• _WORK ITEM_:
Each entry is to be restated word for word, with nothing omitted.

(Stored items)
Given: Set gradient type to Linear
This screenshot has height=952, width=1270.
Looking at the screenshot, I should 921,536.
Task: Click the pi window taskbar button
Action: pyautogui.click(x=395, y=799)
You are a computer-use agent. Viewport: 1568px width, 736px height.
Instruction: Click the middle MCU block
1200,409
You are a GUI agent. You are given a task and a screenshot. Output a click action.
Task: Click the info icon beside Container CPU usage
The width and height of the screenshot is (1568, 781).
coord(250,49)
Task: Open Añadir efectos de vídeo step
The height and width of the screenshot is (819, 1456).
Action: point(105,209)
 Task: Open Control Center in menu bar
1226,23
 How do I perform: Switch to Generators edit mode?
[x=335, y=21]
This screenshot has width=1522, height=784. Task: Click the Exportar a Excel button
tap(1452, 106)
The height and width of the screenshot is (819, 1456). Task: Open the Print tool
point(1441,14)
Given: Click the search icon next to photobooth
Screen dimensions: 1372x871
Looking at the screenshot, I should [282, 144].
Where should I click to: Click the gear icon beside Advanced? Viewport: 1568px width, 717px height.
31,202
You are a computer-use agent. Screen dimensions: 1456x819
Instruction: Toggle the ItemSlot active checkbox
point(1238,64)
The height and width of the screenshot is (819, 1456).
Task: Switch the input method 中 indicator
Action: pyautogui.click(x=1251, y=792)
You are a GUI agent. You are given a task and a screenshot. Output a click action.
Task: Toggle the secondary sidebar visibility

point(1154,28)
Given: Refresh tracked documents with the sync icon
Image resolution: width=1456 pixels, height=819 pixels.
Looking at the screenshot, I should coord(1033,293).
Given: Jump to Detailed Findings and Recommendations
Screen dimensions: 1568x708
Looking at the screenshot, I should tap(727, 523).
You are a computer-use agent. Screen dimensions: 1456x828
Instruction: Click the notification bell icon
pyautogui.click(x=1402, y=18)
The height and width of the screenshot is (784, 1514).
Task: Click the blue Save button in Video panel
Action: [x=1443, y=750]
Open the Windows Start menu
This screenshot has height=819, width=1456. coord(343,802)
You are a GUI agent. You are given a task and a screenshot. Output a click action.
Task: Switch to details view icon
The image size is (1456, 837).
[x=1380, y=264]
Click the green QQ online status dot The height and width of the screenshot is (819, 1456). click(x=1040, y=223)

• _EXERCISE ANSWER_:
Given: Set gradient type to Linear
This screenshot has height=952, width=1270.
Looking at the screenshot, I should 921,536.
Task: Click the pi window taskbar button
Action: pyautogui.click(x=395, y=799)
You are a computer-use agent. Viewport: 1568px width, 736px height.
Instruction: Click the middle MCU block
1200,409
You are a GUI agent. You are given a task and a screenshot. Output a click action.
Task: Click the info icon beside Container CPU usage
The width and height of the screenshot is (1568, 781).
coord(250,49)
Task: Open Añadir efectos de vídeo step
The height and width of the screenshot is (819, 1456).
Action: point(105,209)
 Task: Open Control Center in menu bar
1226,23
 How do I perform: Switch to Generators edit mode?
[x=335, y=21]
This screenshot has width=1522, height=784. Task: Click the Exportar a Excel button
tap(1452, 106)
The height and width of the screenshot is (819, 1456). Task: Open the Print tool
point(1441,14)
Given: Click the search icon next to photobooth
Screen dimensions: 1372x871
Looking at the screenshot, I should [282, 144].
Where should I click to: Click the gear icon beside Advanced? Viewport: 1568px width, 717px height.
31,202
You are a computer-use agent. Screen dimensions: 1456x819
Instruction: Toggle the ItemSlot active checkbox
point(1238,64)
The height and width of the screenshot is (819, 1456).
Task: Switch the input method 中 indicator
Action: pyautogui.click(x=1251, y=792)
You are a GUI agent. You are given a task and a screenshot. Output a click action.
Task: Toggle the secondary sidebar visibility

point(1154,28)
Given: Refresh tracked documents with the sync icon
Image resolution: width=1456 pixels, height=819 pixels.
Looking at the screenshot, I should coord(1033,293).
Given: Jump to Detailed Findings and Recommendations
Screen dimensions: 1568x708
Looking at the screenshot, I should tap(727, 523).
You are a computer-use agent. Screen dimensions: 1456x828
Instruction: Click the notification bell icon
pyautogui.click(x=1402, y=18)
The height and width of the screenshot is (784, 1514).
Task: Click the blue Save button in Video panel
Action: [x=1443, y=750]
Open the Windows Start menu
This screenshot has height=819, width=1456. coord(343,802)
You are a GUI agent. You are given a task and a screenshot. Output a click action.
Task: Switch to details view icon
The image size is (1456, 837).
[x=1380, y=264]
Click the green QQ online status dot The height and width of the screenshot is (819, 1456). click(x=1040, y=223)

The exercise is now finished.